_Soal Tertulis a:_
Sebutkan semua acara resmi yang menurut kutipan teks di bawah menjadi tempat tari Aceh dipertunjukkan.
-------- Kutipan Teks --------
12 Tari Aceh yang Wajib Disimak Generasi Muda, Jadi Daya Tarik Wisatawan

Tari Aceh tidak hanya menjadi kebanggaan masyarakat Aceh, tetapi juga menjadi daya tarik bagi wisatawan yang berkunjung.

oleh Silvia Estefina Subitmele diperbarui 10 Jul 2024, 13:50 WIB
Diterbitkan 10 Jul 2024, 13:50 WIB
Citizen6
Tari Ratoh Jaroe sendiri adalah salah satu tarian khas Aceh

Liputan6.com, Jakarta Tari Aceh adalah salah satu bentuk kesenian tradisional yang berkembang di Provinsi Aceh. Kesenian ini terus dilestarikan dan diwariskan dari generasi ke generasi, menjadikannya sebagai identitas budaya yang khas bagi masyarakat serta Provinsi Aceh.

Tari Aceh memainkan peran penting dalam memperkaya seni dan budaya Aceh. Adapun koreografi dalam tarian ini sangat khas, dengan gerakan yang lincah dan penuh semangat. Menampilkan gerakan tangan dan kaki yang artistik serta atraktif, kostum yang digunakan juga menjadi ciri khas dari tari Aceh. Dalam penampilannya, para penari mengenakan pakaian adat yang indah dan berwarna-warni, seperti baju kurung dan selendang.

Selain menjadi bagian dari acara perayaan tradisional, tari Aceh juga dipertunjukkan dalam berbagai acara resmi, seperti upacara adat, pernikahan dan festival seni. Keberadaannya tidak hanya sebagai hiburan semata, tetapi juga memiliki nilai-nilai sejarah dan keagamaan yang mendalam. Tari Aceh sering kali digunakan untuk menggambarkan tema-tema keagamaan Islam, serta cerita-cerita legendaris Aceh.
-------- Catatan yang Disediakan --------
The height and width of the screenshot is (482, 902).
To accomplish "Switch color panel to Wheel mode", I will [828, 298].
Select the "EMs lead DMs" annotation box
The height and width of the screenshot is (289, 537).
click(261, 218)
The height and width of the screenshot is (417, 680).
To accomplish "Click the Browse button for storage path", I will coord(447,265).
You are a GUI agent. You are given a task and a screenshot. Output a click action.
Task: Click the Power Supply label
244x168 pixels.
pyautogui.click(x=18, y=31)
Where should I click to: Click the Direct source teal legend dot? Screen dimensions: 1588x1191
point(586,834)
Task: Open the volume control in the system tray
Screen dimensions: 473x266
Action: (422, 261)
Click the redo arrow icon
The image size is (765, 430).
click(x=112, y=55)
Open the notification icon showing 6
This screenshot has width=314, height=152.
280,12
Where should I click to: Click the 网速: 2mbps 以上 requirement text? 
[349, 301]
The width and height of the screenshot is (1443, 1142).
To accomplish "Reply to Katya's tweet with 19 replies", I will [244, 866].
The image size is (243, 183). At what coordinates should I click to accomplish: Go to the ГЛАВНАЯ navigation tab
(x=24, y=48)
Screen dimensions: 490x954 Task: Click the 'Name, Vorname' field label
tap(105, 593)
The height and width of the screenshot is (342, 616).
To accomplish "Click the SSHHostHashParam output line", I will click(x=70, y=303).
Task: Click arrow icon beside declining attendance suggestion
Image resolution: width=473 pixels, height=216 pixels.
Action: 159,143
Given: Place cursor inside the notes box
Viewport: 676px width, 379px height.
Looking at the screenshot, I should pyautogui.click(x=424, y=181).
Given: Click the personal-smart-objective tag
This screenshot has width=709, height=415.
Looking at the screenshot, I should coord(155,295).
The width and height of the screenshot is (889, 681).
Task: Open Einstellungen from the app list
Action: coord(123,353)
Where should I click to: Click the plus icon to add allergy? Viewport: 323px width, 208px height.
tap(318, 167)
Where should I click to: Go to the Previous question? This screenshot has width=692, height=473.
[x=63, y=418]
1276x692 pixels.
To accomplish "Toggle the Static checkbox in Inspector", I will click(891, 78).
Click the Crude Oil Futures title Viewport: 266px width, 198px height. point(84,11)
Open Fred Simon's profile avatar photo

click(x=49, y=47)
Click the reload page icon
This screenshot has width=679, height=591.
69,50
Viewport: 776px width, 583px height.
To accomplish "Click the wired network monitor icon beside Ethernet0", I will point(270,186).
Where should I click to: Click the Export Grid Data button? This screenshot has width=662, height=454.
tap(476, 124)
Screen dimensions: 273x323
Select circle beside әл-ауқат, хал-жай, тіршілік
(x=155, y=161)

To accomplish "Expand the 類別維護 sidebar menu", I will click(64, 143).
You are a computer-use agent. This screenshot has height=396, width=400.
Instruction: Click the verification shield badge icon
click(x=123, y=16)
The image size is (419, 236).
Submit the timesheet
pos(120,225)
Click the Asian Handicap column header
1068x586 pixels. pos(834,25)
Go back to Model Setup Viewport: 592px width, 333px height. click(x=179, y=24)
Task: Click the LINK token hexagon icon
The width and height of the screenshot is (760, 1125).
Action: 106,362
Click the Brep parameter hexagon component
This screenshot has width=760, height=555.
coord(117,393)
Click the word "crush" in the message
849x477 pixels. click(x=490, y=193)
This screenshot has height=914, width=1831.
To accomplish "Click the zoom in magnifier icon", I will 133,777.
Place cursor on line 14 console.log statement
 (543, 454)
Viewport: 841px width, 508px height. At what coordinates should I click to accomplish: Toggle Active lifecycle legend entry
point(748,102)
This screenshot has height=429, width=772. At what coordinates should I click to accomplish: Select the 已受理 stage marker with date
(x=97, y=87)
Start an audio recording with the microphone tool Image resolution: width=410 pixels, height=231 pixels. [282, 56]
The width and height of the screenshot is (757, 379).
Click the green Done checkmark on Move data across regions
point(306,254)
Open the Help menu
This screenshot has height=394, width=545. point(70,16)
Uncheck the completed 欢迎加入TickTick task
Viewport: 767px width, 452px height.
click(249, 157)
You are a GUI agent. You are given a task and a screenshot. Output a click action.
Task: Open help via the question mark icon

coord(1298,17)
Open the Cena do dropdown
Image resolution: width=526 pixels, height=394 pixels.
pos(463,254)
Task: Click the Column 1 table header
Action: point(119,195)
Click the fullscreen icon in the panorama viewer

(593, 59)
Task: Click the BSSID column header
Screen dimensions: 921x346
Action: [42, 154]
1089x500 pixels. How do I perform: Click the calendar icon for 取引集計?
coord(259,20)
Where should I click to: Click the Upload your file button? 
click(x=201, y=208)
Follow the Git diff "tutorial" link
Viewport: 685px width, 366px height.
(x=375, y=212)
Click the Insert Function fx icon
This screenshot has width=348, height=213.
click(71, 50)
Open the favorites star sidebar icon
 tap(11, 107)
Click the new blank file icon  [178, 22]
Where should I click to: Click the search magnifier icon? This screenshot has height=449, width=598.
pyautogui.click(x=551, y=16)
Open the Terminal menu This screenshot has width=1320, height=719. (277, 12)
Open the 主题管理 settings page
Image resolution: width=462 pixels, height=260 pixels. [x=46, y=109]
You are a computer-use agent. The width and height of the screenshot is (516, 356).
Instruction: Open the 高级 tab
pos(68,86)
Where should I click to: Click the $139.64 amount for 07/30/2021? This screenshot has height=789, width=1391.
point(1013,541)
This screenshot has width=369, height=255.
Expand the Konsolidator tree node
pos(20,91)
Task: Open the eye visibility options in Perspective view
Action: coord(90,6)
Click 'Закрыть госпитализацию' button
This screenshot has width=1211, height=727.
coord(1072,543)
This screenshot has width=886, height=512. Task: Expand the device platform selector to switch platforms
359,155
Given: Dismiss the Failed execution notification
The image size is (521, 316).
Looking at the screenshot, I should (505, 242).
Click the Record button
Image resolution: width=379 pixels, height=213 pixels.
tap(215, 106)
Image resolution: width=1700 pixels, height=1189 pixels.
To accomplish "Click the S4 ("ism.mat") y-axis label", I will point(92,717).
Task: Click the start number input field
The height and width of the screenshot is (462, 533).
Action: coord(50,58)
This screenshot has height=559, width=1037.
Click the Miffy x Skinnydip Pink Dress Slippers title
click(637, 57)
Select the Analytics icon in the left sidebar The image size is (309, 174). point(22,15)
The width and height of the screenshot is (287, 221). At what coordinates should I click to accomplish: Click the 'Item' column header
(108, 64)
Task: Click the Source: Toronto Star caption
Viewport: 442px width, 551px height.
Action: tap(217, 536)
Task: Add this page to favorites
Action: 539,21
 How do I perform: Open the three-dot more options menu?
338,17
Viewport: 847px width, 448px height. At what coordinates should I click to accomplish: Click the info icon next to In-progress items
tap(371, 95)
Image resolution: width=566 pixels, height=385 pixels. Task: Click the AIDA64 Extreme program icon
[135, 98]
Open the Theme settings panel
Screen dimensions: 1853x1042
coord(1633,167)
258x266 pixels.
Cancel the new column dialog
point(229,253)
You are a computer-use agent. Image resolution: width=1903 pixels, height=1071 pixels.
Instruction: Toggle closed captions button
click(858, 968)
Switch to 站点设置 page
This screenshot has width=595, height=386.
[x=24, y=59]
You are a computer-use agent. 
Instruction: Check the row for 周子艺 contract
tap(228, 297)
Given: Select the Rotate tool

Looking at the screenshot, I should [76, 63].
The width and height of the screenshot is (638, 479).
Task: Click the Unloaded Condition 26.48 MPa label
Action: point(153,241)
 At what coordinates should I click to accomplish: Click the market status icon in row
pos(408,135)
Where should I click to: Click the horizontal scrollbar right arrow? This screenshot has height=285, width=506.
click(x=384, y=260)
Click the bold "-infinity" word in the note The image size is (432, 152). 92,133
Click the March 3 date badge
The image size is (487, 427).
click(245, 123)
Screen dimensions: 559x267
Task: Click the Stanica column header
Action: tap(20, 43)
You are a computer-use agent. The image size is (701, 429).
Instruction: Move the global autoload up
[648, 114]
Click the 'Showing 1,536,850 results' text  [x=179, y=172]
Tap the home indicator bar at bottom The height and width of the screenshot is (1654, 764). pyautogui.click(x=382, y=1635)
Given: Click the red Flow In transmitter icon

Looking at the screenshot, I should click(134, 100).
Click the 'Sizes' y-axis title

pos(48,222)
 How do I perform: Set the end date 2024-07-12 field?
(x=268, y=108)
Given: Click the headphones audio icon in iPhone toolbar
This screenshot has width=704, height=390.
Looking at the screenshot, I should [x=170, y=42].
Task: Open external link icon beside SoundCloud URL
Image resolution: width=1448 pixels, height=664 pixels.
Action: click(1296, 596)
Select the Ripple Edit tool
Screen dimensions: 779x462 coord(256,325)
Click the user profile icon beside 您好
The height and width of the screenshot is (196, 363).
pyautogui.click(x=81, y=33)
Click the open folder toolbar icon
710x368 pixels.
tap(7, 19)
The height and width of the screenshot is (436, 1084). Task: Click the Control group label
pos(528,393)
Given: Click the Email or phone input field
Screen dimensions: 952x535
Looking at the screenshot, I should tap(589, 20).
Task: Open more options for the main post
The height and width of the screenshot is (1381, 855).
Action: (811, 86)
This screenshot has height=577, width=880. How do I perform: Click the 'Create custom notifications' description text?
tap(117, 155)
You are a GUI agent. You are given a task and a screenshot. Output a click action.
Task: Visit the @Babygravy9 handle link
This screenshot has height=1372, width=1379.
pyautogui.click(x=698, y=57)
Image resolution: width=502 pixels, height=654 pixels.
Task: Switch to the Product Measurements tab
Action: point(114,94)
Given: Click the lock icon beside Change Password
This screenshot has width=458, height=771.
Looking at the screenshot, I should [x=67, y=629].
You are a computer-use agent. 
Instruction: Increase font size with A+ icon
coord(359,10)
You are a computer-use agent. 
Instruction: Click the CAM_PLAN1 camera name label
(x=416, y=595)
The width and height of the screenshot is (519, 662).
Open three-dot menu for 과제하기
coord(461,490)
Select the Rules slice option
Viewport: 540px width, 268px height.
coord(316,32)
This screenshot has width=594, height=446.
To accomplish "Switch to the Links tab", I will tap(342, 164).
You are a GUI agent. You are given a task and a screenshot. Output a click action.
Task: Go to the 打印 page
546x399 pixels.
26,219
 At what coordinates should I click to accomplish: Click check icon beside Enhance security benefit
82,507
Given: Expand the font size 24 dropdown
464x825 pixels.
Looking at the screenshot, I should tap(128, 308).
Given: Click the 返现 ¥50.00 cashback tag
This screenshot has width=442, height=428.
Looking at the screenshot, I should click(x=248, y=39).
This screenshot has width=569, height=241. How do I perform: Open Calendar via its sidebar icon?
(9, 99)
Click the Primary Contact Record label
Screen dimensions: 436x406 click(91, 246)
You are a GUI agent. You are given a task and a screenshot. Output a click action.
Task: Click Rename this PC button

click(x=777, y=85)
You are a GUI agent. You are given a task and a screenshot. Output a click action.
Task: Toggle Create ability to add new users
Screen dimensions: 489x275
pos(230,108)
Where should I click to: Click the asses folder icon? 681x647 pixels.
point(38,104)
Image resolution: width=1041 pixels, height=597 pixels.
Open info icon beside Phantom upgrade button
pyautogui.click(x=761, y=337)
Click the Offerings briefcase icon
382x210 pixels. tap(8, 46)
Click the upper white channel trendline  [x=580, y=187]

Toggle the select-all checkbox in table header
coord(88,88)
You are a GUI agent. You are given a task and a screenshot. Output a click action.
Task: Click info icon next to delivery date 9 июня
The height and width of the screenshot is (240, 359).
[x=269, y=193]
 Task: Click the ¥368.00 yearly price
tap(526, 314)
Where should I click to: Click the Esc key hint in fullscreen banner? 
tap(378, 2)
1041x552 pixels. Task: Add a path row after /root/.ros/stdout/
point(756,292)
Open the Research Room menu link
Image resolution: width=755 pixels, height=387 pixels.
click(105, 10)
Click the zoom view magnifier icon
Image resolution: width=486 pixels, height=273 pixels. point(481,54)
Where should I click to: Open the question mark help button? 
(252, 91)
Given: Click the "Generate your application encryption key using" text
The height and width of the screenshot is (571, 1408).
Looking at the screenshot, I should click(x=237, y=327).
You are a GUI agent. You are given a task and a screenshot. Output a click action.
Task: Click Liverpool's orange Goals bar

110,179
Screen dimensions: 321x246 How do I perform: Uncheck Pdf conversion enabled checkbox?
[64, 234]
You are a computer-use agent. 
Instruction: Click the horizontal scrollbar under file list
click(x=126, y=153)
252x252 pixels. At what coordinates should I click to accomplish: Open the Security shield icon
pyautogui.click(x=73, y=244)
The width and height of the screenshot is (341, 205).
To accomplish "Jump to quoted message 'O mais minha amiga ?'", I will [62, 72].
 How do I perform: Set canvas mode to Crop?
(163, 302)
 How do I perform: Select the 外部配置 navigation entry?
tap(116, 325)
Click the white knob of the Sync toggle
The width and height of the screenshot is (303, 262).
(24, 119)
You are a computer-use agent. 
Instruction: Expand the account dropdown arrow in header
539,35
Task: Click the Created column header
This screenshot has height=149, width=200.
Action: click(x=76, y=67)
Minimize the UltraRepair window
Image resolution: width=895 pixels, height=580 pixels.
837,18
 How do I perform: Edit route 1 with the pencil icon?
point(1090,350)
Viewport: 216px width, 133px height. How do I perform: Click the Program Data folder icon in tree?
--------
_Soal Tertulis b:_
Cetak ulang baris-baris catatan di atas tanpa perubahan, mulai dari baris yang memuat "The image size is (243, 183)." sampai baris yang memuat "should pyautogui.click(x=424, y=181).", termasuk kedua baris tersebut.

_Hasil Tugas a:_
Upacara adat, pernikahan, dan festival seni.

_Hasil Tugas b:_
The image size is (243, 183). At what coordinates should I click to accomplish: Go to the ГЛАВНАЯ navigation tab
(x=24, y=48)
Screen dimensions: 490x954 Task: Click the 'Name, Vorname' field label
tap(105, 593)
The height and width of the screenshot is (342, 616).
To accomplish "Click the SSHHostHashParam output line", I will click(x=70, y=303).
Task: Click arrow icon beside declining attendance suggestion
Image resolution: width=473 pixels, height=216 pixels.
Action: 159,143
Given: Place cursor inside the notes box
Viewport: 676px width, 379px height.
Looking at the screenshot, I should pyautogui.click(x=424, y=181).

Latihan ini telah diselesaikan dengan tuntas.